Senior author Darrell Irvine, professor of biological engineering at MIT, said these type of inhaled vaccines could potentially be used to prevent cancer from developing in the lungs.

He said: “In this paper, we specifically focused on T cell responses that would be useful against viruses or cancer, and our idea was to use this protein, albumin, as sort of a Trojan horse to get the vaccine across the mucosal barrier.

“In both the virus and the tumour experiments, we’re leveraging this idea that these memory T cells set up shop in the lungs and are waiting right there at the barrier.

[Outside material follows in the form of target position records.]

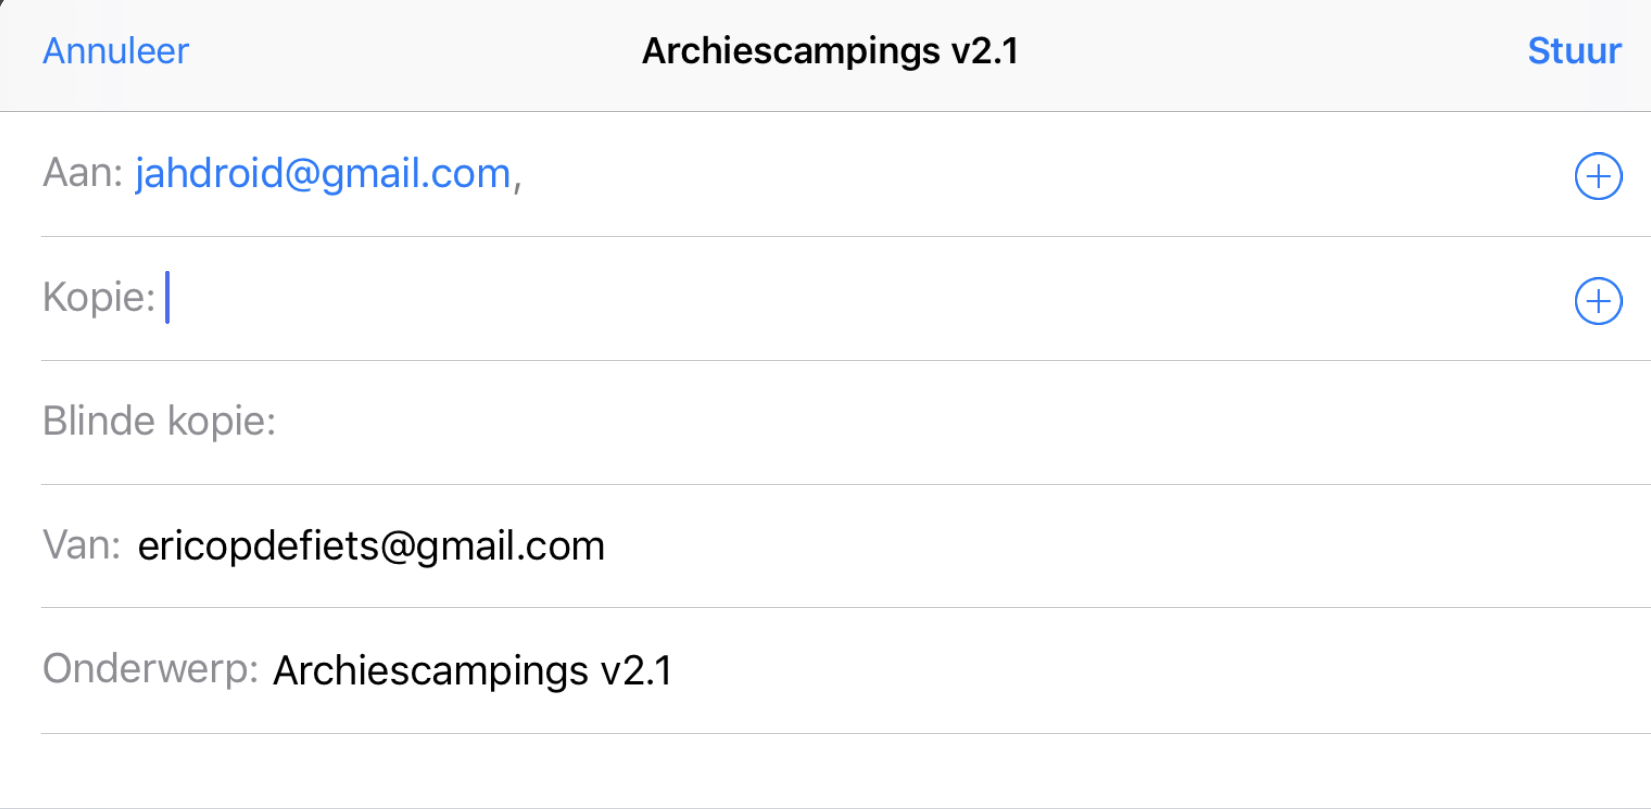1651x809 pixels.
Task: Click the header title Archiescampings v2.1
Action: coord(830,51)
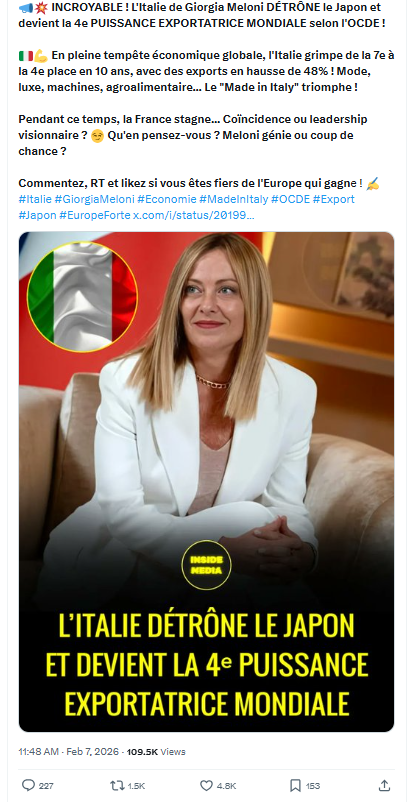Image resolution: width=411 pixels, height=802 pixels.
Task: View the 109.5K Views analytics
Action: pyautogui.click(x=156, y=752)
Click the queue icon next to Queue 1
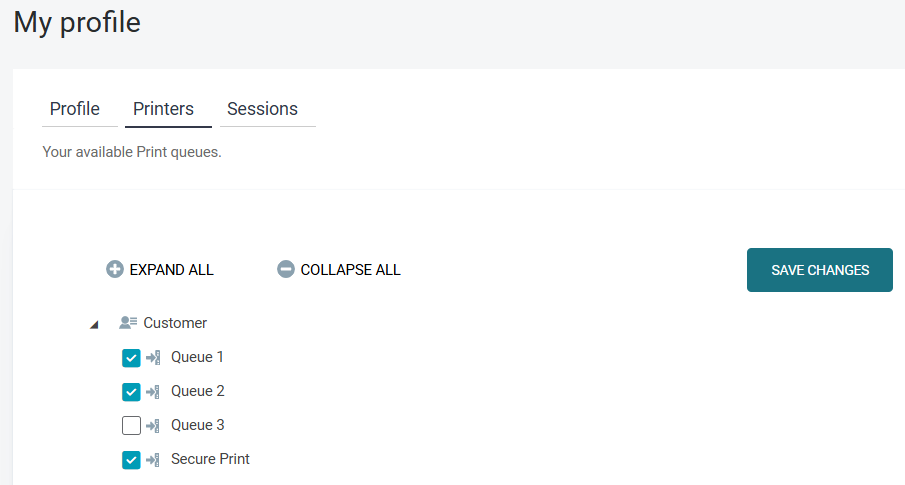 pos(153,357)
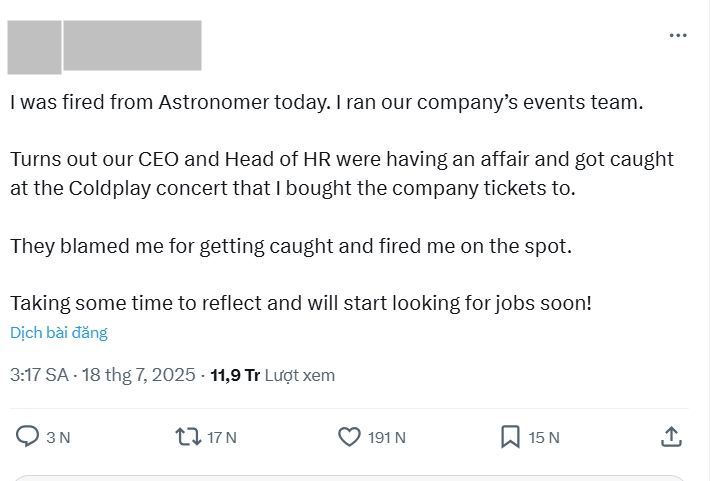Click the "Taking some time to reflect" line

point(301,304)
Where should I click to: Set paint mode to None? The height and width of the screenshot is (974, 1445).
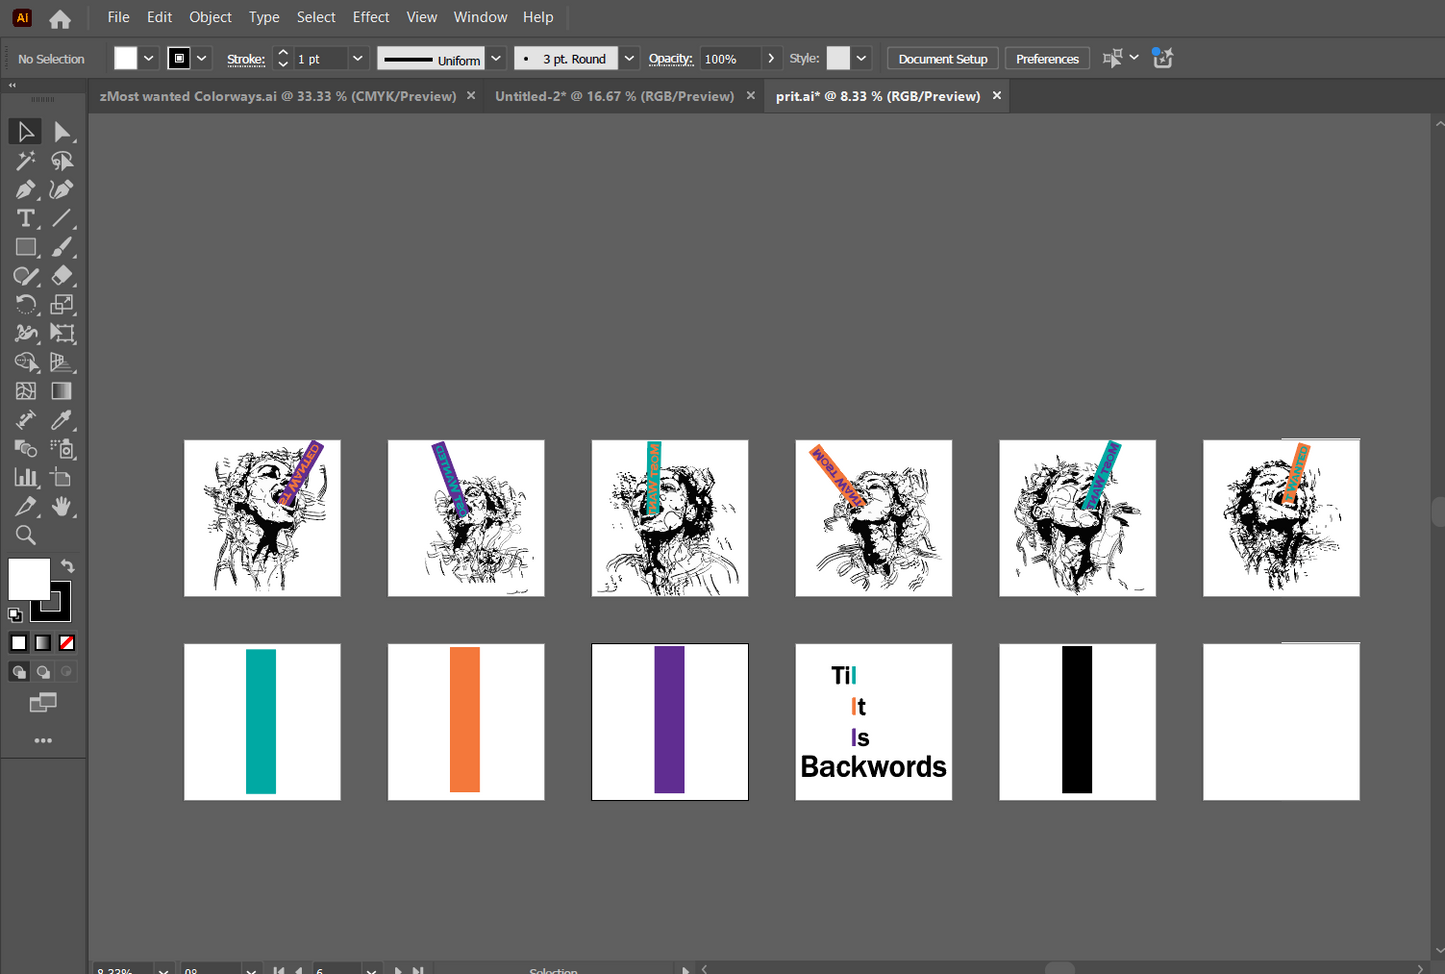[67, 643]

“As soon as a tumour cell shows up, or as soon as a virus infects the target cell, the T cells can immediately clear it.”

Scientists in the UK are also assessing the possibility of creating vaccine sprays or tablets to replace jabs in the future.

In September researchers announced they were testing an inhaled version of the Oxford-AstraZeneca vaccine to determine whether it was safe and effective.

Professor Sarah Gilbert, who led the team which developed the vaccine, said that two injections by health professionals was “not a good way of delivering vaccines” on a large scale compared to tablets, patches or nasal sprays.

However, she told MPs that it would “take time to develop” these types of second-generation vaccines.